● Text under study
☆ ☆ ☆ ☆ ☆ ☆ ☆
Nearly every cell in our body has a headquarter center called the nucleus. This center stores information about the functioning of the body. Such genetic information is kept in deoxyribonucleic acid, called DNA. DNA takes the form of a two-meter-long chain that is twisted and rolled inside a tiny nucleus. DNA is a fantastic molecule that determines almost all features of the organism. The fact that someone has brown eyes or blonde hair is saved in the DNA. Not only our appearance is hidden in our DNA, but also some predispositions to developing some diseases. How does it work? Thanks to the shortest alphabet having just a few letters written in this tiny nucleus.
The alphabet of a DNA contains just four letters. Credit: Pixabay (Free Pixabay licence)
DNA is built with four kinds of building blocks called nucleobases: adenine (A), thymine (T), guanine (G), and cytosine (C) [1] and related molecules. The sequence or order of these letters determines the information needed to build and maintain a body. Each nucleotide appears in a particular order, just like the letters forming words and sentences. DNA is a long twisted, bundled chain-like structure that looks like a twisted ladder (so-called double helix), and each nucleus contains 6 billion letters (except for female ovarian and male sperm, which has half of these letters). It is so long that if stretched in the linear form, it could be rolled around the Earth hundreds of times!
That unique molecule determines who we are and all details about our body – from the color of eyes and hair to the probability of having particular diseases. DNA contains instructions about who we are that our parents gave us. It works like a hard drive storing data about our bodies. That is how our genome is made. It is one of a kind and consists of 26 chromosomes; each chromosome is a mix of letters with combined proteins, small balls which surround letters. Half of these chromosomes are given to us by our mother and the other half by our father. Chromosomes are divided into smaller segments called genes that carry the aforementioned instructions.
Here, the whole story begins. Each of us has unique combinations of genes which can undergo expression. What does it mean in practice? The expression of genes means that some of them can produce their products called proteins, and some cannot. Each gene produces a particular protein that is specific only to that gene. The production of particular proteins can be controlled by changing the order of letters in the chain of DNA or by environmental factors in epigenetics. Epigenetics is a process when some genes' expression can be changed from external factors like smoking.
A classic example of an epigenetic mechanism is DNA methylation, in which the methyl groups (extra blocks) are added to the DNA to influence the gene expression. These groups are clusters of hydrocarbons attached to the DNA, acting as signals to activate some genetic processes or turn them off. The methylation process requires the presence of some fantastic molecules called enzymes that makes the processes faster or generally possible in our body. When we smoke tobacco, the activity of these particular enzymes is changing what affects the methylation of the DNA. In other words, it also affects particular gene expressions in the body [2].
☆ ☆ ☆ ☆ ☆ ☆ ☆
Continue the piece on DNA and epigenetics above, starting right after its last sentence.

● Recorded information
☆ ☆ ☆ ☆ ☆ ☆ ☆
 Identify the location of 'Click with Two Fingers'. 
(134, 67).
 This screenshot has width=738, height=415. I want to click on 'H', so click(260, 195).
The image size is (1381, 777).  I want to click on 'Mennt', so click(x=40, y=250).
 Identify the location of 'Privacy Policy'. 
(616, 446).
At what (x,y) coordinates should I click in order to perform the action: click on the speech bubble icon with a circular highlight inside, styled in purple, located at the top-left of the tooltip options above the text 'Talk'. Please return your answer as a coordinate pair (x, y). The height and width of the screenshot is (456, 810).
☆ ☆ ☆ ☆ ☆ ☆ ☆
● Exercise output
Even tiny changes to the DNA sequence can have dire consequences. An example of this is the cause of sickle-cell anemia. Hemoglobin is an essential protein in red blood cells. Imagine that one subunit of hemoglobin has more than 1600 bp. When a single base is switched with another base, this subunit has a mutation that causes sickle-cell anemia. Amazingly, one small exchange makes a huge difference. When the mutated DNA is transcribed and translated, the error is carried and in the final amino acid chain instead.
What does it mean in practice? For example, instead of the molecule called glutamic acid, valine is present. That causes the red blood cells to change shape – instead of the usual disc-like appearance, they take on a sickle form. Unfortunately, it impairs the ability of the red blood cells to distribute oxygen throughout the body, which results in the symptoms of anemia [3].
Unfortunately, some genetic diseases have a much broader effect. An example of this type of disease is Bloom Syndrome. This autosomal recessive disorder is caused by a mutation in the BLM gene, coding for the BLM protein, a helicase. The helicase molecule is an enzyme playing an essential role in DNA replication. When a cell divides to form two identical daughter cells, for the parent and daughter cells to be identical, the DNA of the parent cell needs to be duplicated before its division. That happens through a process called DNA replication. Helicases unwind the double helix in this process so that each DNA strand can be replicated.
The BLM protein also plays an essential part in maintaining the stability of the DNA during that process. In the absence of this protein or its damage, the replication process is prone to errors, which results in an extremely high rate of mutations in people affected by Bloom Syndrome. These mutations may cause cancer, very frequent among Bloom Syndrome patients. Other symptoms include short stature, a red rash across the cheeks, mild immune deficiency, and infertility [4].
Mutations in DNA fragments controlling the expression of genes can also lead to disease. Proto-oncogenes and tumor suppressor genes are regulators of gene expression, which, when mutated, can lead to cancer. Proto-oncogenes are sequences promoting the expressions of genes they precede. When the proto-oncogene mutates or has too many copies, it becomes an oncogene. The oncogene is constantly “on,” causing the uncontrolled proliferation of cells, which can form a tumor. Tumor suppressor genes slow down cell division and can induce apoptosis-programmed cell death to eliminate unnecessary cells. When a tumor suppressor gene mutates, it is turned “off” – it cannot stop the division of cells. So they can divide uncontrollably, forming a tumor [5].
Did you know that?
- Each nucleus in the cell contains about 2 m length of DNA.
- Our genes make up only a few percent of the DNA. The rest of DNA plays a regulatory role in gene expression.
- Our DNA differs from the DNA of chimpanzees and bonobos by less than 3%.
- The DNA of the banana differs from the humans’ one by about 60%.
- Mature red cells do not contain a nucleus, so they also do not contain DNA. It is lost during the maturation of the cell [6].
Summary
DNA is a double spring that wraps itself around each other like two ivy shoots. The molecules A, C, G, and T are in the middle of the shoots. The sequence of these four letters can express the code of our organism. Our genetic code comprises approximately 3 billion base pairs and approximately 30 000 genes. Most of them (about 99%) are the same for all humans. An essential feature of DNA is its ability to replicate or make copies of itself. It contains information about the heritage of each individual, even information about the increased risk of certain diseases.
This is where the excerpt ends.